Let $f$ be a function defined and differentiable on $\mathbb { R }$. We consider the points $\mathrm { A } ( 1 ; 3 )$ and $\mathrm { B } ( 3 ; 5 )$. We give below $\mathscr { C } _ { f }$ the representative curve of $f$ in an orthogonal coordinate system of the plane, as well as the tangent line (AB) to the curve $\mathscr { C } _ { f }$ at point A.
The three parts of the exercise can be worked on independently.
Part A
- Determine graphically the values of $f ( 1 )$ and $f ^ { \prime } ( 1 )$.
- The function $f$ is defined by the expression $f ( x ) = \ln \left( a x ^ { 2 } + 1 \right) + b$, where $a$ and $b$ are positive real numbers. a. Determine the expression of $f ^ { \prime } ( x )$. b.
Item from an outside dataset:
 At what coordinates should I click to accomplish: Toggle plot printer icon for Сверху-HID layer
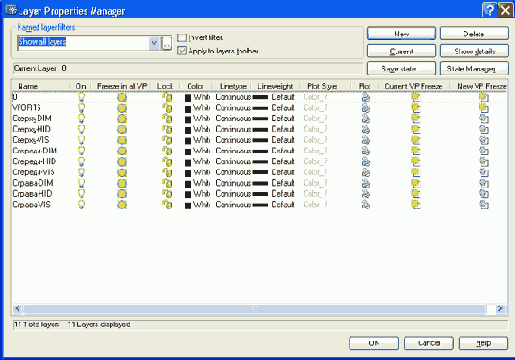[366, 129]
Determine the values of $a$ and $b$ using the previous results.
Part B
It is admitted that the function $f$ is defined on $\mathbb { R }$ by $$f ( x ) = \ln \left( x ^ { 2 } + 1 \right) + 3 - \ln ( 2 )$$
- Show that $f$ is an even function.
- Determine the limits of $f$ at $+ \infty$ and at $- \infty$.
- Determine the expression of $f ^ { \prime } ( x )$. Study the direction of variation of the function $f$ on $\mathbb { R }$. Draw up the table of variations of $f$ showing the exact value of the minimum as well as the limits of $f$ at $- \infty$ and $+ \infty$.
- Using the table of variations of $f$, give the values of the real number $k$ for which the equation $f ( x ) = k$ admits two solutions.
- Solve the equation $f ( x ) = 3 + \ln 2$.
Part C
We recall that the function $f$ is defined on $\mathbb{R}$ by $f ( x ) = \ln \left( x ^ { 2 } + 1 \right) + 3 - \ln ( 2 )$.
- Conjecture, by graphical reading, the abscissas of any inflection points of the curve $\mathscr { C } _ { f }$.
- Show that, for any real number $x$, we have: $f ^ { \prime \prime } ( x ) = \frac { 2 \left( 1 - x ^ { 2 } \right) } { \left( x ^ { 2 } + 1 \right) ^ { 2 } }$.
- Deduce the largest interval on which the function $f$ is convex.